======== Provided records ========

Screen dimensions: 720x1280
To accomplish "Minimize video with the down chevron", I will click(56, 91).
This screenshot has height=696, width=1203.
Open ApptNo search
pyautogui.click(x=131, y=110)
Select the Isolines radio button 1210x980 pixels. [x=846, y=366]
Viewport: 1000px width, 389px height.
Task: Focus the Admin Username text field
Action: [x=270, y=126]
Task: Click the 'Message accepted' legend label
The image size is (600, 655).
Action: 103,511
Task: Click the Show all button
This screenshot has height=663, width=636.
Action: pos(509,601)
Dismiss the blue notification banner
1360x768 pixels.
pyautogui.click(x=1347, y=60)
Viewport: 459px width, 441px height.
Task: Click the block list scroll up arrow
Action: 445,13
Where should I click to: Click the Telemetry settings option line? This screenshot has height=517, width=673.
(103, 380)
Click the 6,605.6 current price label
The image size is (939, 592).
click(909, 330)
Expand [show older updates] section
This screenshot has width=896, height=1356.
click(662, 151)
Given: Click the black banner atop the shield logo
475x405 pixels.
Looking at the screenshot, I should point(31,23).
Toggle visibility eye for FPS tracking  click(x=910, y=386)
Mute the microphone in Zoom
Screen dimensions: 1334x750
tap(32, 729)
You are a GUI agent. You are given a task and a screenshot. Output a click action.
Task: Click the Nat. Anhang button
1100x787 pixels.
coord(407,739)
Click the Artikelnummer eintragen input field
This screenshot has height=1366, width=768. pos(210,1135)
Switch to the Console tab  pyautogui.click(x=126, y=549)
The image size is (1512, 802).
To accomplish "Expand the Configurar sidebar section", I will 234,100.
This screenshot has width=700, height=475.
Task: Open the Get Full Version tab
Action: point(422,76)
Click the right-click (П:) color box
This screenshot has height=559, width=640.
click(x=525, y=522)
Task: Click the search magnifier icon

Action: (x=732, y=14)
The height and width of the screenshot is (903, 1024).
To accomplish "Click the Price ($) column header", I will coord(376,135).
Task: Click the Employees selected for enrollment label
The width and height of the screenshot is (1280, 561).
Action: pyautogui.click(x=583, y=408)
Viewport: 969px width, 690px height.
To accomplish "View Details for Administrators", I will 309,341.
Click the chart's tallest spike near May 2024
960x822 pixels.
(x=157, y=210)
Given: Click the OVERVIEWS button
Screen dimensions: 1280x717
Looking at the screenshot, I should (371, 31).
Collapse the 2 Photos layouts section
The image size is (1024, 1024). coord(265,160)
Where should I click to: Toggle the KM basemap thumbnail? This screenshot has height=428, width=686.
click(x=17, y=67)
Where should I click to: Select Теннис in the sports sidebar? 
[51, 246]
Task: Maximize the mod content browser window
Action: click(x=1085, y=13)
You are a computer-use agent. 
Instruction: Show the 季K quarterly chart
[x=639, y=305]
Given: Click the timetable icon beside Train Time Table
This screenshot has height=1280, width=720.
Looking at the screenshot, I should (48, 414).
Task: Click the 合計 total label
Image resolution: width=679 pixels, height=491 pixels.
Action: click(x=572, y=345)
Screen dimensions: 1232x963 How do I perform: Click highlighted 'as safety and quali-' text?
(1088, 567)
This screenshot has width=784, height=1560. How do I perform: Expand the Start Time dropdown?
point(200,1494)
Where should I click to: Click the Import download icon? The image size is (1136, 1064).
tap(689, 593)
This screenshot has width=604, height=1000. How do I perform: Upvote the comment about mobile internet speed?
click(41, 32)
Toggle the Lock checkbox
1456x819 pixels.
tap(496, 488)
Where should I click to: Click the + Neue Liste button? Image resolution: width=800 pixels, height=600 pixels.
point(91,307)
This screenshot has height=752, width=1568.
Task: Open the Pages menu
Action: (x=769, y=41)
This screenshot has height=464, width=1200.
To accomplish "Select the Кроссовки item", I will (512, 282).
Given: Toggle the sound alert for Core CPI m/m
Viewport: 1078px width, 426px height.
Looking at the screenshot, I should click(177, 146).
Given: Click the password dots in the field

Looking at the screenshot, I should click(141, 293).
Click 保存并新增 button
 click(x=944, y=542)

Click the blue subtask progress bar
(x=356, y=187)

========

**What the exercise asks:**
Write out all the material exactly, keeping each word.

**Answer section:**
Screen dimensions: 720x1280
To accomplish "Minimize video with the down chevron", I will click(56, 91).
This screenshot has height=696, width=1203.
Open ApptNo search
pyautogui.click(x=131, y=110)
Select the Isolines radio button 1210x980 pixels. [x=846, y=366]
Viewport: 1000px width, 389px height.
Task: Focus the Admin Username text field
Action: [x=270, y=126]
Task: Click the 'Message accepted' legend label
The image size is (600, 655).
Action: 103,511
Task: Click the Show all button
This screenshot has height=663, width=636.
Action: pos(509,601)
Dismiss the blue notification banner
1360x768 pixels.
pyautogui.click(x=1347, y=60)
Viewport: 459px width, 441px height.
Task: Click the block list scroll up arrow
Action: 445,13
Where should I click to: Click the Telemetry settings option line? This screenshot has height=517, width=673.
(103, 380)
Click the 6,605.6 current price label
The image size is (939, 592).
click(909, 330)
Expand [show older updates] section
This screenshot has width=896, height=1356.
click(662, 151)
Given: Click the black banner atop the shield logo
475x405 pixels.
Looking at the screenshot, I should point(31,23).
Toggle visibility eye for FPS tracking  click(x=910, y=386)
Mute the microphone in Zoom
Screen dimensions: 1334x750
tap(32, 729)
You are a GUI agent. You are given a task and a screenshot. Output a click action.
Task: Click the Nat. Anhang button
1100x787 pixels.
coord(407,739)
Click the Artikelnummer eintragen input field
This screenshot has height=1366, width=768. pos(210,1135)
Switch to the Console tab  pyautogui.click(x=126, y=549)
The image size is (1512, 802).
To accomplish "Expand the Configurar sidebar section", I will 234,100.
This screenshot has width=700, height=475.
Task: Open the Get Full Version tab
Action: point(422,76)
Click the right-click (П:) color box
This screenshot has height=559, width=640.
click(x=525, y=522)
Task: Click the search magnifier icon

Action: (x=732, y=14)
The height and width of the screenshot is (903, 1024).
To accomplish "Click the Price ($) column header", I will coord(376,135).
Task: Click the Employees selected for enrollment label
The width and height of the screenshot is (1280, 561).
Action: pyautogui.click(x=583, y=408)
Viewport: 969px width, 690px height.
To accomplish "View Details for Administrators", I will 309,341.
Click the chart's tallest spike near May 2024
960x822 pixels.
(x=157, y=210)
Given: Click the OVERVIEWS button
Screen dimensions: 1280x717
Looking at the screenshot, I should (371, 31).
Collapse the 2 Photos layouts section
The image size is (1024, 1024). coord(265,160)
Where should I click to: Toggle the KM basemap thumbnail? This screenshot has height=428, width=686.
click(x=17, y=67)
Where should I click to: Select Теннис in the sports sidebar? 
[51, 246]
Task: Maximize the mod content browser window
Action: click(x=1085, y=13)
You are a computer-use agent. 
Instruction: Show the 季K quarterly chart
[x=639, y=305]
Given: Click the timetable icon beside Train Time Table
This screenshot has height=1280, width=720.
Looking at the screenshot, I should (48, 414).
Task: Click the 合計 total label
Image resolution: width=679 pixels, height=491 pixels.
Action: click(x=572, y=345)
Screen dimensions: 1232x963 How do I perform: Click highlighted 'as safety and quali-' text?
(1088, 567)
This screenshot has width=784, height=1560. How do I perform: Expand the Start Time dropdown?
point(200,1494)
Where should I click to: Click the Import download icon? The image size is (1136, 1064).
tap(689, 593)
This screenshot has width=604, height=1000. How do I perform: Upvote the comment about mobile internet speed?
click(41, 32)
Toggle the Lock checkbox
1456x819 pixels.
tap(496, 488)
Where should I click to: Click the + Neue Liste button? Image resolution: width=800 pixels, height=600 pixels.
point(91,307)
This screenshot has height=752, width=1568.
Task: Open the Pages menu
Action: (x=769, y=41)
This screenshot has height=464, width=1200.
To accomplish "Select the Кроссовки item", I will (512, 282).
Given: Toggle the sound alert for Core CPI m/m
Viewport: 1078px width, 426px height.
Looking at the screenshot, I should click(177, 146).
Given: Click the password dots in the field

Looking at the screenshot, I should click(141, 293).
Click 保存并新增 button
 click(x=944, y=542)

Click the blue subtask progress bar
(x=356, y=187)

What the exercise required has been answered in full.